For general TensorRT-LLM features and configuration, see the Reference Guide.

KV Cache Exhaustion Causing Worker Deadlock (Disaggregated Serving)

Issue: In disaggregated serving mode, TensorRT-LLM workers can become stuck and unresponsive after sustained high-load traffic. Once in this state, workers require a pod/process restart to recover.

Symptoms:

Workers function normally initially but hang after heavy load testing
Inference requests get stuck and eventually timeout
Logs show warnings: num_fitting_reqs=0 and fitting_disagg_gen_init_requests is empty, may not have enough kvCache
Error logs may contain: asyncio.exceptions.InvalidStateError: invalid state

Root Cause: When max_tokens_in_buffer in the cache transceiver config is smaller than the maximum input sequence length (ISL) being processed, KV cache exhaustion can occur under heavy load. This causes context transfers to timeout, leaving workers stuck waiting for phantom transfers and entering an irrecoverable deadlock state.

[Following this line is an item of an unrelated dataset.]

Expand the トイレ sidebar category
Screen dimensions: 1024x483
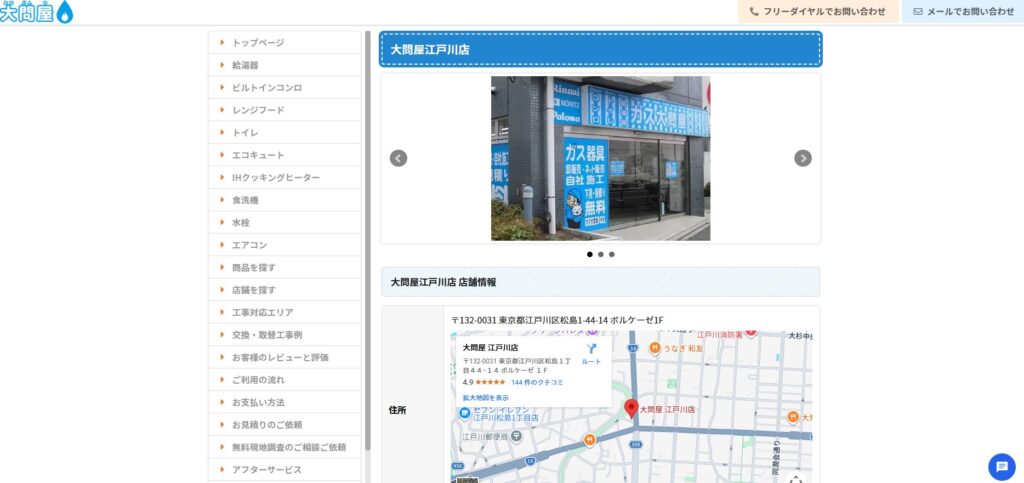pyautogui.click(x=245, y=132)
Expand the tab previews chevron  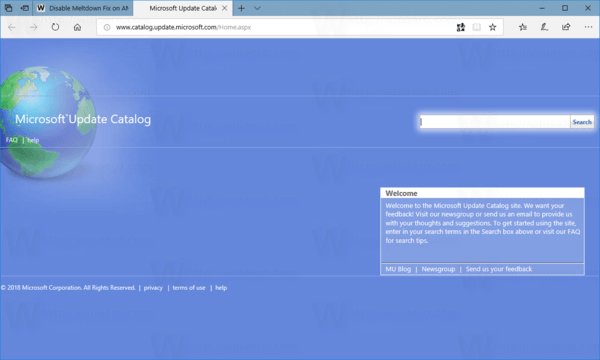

Mitigation: Ensure max_tokens_in_buffer exceeds your maximum expected input sequence length. Update your engine configuration files (e.g., prefill.yaml and decode.yaml):

1 cache_transceiver_config:
2   backend: DEFAULT
3   max_tokens_in_buffer: 65536  # Must exceed max ISL

For example, see examples/backends/trtllm/engine_configs/gpt-oss-120b/prefill.yaml.

Related Issue: #4327

Driver mismatch produces cryptic PyTorch errors

When the host NVIDIA driver is too old for the container’s CUDA version, PyTorch surfaces the failure as:

RuntimeError: The NVIDIA driver on your system is too old (found version 570). Please update your GPU driver by downloading and installing a new version from the URL: http://www.nvidia.com/Download/index.aspx

This is the symptom, not the cause — the cause is that the container image you pulled needs a newer driver than the host ships.

Fix:

Check the minimum driver for the tag you pulled in the Container / driver matrix.
Either upgrade the host driver, or pull a lower-CUDA variant (e.g. vllm-runtime:1.0.2 on driver 575+ instead of vllm-runtime:1.0.2-cuda13 on driver 580+).

The driver-mismatch error message itself is being improved — tracked as an engineering follow-up.